----- Dataset records -----
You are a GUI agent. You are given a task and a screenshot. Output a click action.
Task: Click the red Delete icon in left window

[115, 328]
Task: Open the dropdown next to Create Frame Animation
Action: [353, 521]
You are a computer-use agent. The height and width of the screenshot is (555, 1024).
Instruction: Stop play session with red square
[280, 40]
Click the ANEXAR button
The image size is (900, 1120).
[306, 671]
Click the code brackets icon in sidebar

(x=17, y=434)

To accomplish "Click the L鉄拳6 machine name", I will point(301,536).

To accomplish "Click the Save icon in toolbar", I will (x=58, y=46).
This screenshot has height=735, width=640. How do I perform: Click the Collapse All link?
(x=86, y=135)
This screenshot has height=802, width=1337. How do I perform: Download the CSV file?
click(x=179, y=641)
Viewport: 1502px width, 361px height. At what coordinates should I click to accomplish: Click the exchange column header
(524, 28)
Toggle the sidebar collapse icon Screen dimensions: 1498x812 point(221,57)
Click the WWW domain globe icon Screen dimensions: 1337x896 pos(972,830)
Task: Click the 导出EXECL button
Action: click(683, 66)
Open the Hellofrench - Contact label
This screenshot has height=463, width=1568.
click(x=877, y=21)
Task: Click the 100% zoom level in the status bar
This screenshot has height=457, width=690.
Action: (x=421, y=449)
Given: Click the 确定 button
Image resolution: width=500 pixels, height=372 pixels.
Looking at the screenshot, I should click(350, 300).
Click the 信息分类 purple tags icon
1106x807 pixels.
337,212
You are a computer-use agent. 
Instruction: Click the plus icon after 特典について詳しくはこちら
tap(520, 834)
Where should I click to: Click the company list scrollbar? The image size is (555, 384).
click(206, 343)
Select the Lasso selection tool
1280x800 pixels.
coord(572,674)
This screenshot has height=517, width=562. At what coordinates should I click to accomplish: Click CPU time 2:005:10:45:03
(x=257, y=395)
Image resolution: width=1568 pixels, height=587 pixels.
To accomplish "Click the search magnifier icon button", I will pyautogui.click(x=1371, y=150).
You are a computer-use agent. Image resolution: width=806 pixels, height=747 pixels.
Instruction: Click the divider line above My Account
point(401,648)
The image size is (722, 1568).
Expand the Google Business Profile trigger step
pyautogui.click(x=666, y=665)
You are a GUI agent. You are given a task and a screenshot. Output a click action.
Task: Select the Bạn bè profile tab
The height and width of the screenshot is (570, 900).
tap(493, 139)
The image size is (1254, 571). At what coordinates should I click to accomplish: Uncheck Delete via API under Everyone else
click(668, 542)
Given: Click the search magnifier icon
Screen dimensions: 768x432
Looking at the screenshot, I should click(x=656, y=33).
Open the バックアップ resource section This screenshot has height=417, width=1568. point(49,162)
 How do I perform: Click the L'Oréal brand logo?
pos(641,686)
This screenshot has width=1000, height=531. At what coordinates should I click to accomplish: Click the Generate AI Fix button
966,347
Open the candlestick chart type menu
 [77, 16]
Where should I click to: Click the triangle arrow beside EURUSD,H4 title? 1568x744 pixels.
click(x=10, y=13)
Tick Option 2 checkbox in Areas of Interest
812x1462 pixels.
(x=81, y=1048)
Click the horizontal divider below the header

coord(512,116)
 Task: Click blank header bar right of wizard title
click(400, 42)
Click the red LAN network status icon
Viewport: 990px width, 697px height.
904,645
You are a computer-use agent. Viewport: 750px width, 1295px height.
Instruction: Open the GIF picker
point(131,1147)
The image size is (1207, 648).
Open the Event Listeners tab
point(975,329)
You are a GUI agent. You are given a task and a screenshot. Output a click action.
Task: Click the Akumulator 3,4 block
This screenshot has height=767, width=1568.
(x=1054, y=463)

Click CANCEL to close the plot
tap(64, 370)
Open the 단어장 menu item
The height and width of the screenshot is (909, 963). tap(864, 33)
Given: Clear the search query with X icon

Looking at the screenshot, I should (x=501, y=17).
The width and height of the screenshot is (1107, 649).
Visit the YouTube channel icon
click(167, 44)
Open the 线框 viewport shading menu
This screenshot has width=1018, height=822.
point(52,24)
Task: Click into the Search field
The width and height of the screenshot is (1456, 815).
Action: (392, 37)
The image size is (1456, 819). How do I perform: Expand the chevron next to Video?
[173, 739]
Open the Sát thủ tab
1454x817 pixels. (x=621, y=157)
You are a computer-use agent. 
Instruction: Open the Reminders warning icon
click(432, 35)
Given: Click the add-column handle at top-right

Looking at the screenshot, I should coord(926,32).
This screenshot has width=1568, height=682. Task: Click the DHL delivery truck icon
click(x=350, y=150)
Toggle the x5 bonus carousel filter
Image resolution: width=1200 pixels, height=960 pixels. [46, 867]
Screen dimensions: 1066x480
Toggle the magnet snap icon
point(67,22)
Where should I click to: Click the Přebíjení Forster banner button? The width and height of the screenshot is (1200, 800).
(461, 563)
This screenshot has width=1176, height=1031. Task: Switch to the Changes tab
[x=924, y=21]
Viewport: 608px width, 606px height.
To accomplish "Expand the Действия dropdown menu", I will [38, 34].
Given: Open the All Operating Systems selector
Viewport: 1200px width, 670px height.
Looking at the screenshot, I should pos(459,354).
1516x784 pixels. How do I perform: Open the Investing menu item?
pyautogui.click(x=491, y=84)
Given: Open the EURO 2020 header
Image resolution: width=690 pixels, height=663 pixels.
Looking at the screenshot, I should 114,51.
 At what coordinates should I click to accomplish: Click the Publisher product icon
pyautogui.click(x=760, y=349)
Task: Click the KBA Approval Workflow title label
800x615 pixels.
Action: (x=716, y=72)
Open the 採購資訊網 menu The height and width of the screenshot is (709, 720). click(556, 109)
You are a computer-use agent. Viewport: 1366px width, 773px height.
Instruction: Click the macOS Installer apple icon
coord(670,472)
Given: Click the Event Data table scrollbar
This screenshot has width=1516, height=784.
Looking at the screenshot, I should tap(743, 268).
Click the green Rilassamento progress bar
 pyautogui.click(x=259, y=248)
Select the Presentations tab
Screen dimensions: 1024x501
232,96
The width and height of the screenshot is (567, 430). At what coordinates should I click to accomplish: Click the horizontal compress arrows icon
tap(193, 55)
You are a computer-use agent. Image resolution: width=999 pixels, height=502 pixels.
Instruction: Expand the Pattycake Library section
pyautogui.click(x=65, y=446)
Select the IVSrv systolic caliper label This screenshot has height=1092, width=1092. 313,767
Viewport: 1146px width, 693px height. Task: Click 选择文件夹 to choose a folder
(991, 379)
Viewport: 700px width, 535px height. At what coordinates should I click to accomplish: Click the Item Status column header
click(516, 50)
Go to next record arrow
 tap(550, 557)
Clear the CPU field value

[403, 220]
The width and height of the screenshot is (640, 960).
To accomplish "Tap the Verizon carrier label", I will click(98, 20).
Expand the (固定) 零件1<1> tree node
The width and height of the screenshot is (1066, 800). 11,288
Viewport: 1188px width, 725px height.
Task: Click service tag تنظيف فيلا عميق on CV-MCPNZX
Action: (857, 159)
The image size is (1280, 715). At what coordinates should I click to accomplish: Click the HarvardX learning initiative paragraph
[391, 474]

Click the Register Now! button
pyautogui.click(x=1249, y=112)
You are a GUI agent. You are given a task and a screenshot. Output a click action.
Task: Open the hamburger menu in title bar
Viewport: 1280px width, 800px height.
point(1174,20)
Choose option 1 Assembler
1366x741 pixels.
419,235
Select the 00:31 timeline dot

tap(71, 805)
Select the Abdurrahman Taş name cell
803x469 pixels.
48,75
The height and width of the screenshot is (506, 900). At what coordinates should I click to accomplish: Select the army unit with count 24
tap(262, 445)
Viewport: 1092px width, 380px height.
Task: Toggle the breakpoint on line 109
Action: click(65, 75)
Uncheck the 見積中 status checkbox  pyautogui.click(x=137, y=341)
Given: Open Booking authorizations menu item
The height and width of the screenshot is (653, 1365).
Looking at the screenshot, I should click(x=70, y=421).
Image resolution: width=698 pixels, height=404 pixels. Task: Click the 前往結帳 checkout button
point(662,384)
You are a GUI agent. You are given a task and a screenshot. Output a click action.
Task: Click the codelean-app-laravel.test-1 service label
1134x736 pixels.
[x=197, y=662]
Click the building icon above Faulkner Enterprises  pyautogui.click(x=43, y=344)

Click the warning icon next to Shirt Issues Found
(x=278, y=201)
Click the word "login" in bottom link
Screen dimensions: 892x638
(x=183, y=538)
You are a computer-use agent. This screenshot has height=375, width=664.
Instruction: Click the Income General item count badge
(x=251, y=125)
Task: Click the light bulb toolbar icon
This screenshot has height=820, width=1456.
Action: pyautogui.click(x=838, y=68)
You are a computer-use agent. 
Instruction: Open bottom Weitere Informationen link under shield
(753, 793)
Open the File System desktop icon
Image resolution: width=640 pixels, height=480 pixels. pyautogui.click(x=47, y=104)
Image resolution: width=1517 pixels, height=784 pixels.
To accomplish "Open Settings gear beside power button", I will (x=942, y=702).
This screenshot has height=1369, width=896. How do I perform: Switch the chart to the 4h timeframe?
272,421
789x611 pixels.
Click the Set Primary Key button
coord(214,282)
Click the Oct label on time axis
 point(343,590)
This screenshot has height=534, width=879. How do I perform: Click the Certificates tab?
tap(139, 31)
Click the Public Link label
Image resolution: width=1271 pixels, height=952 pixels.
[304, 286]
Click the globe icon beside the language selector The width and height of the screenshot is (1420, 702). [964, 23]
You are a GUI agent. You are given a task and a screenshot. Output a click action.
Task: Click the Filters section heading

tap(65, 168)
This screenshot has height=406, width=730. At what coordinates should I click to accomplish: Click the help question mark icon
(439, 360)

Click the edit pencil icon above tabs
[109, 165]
-----
What you will do
Using the entries above, return exactly the lines from the line with "This screenshot has height=534, width=879." to the line with "Click the globe", counting both of those lines.

Expected answer
This screenshot has height=534, width=879. How do I perform: Click the Certificates tab?
tap(139, 31)
Click the Public Link label
Image resolution: width=1271 pixels, height=952 pixels.
[304, 286]
Click the globe icon beside the language selector The width and height of the screenshot is (1420, 702). [964, 23]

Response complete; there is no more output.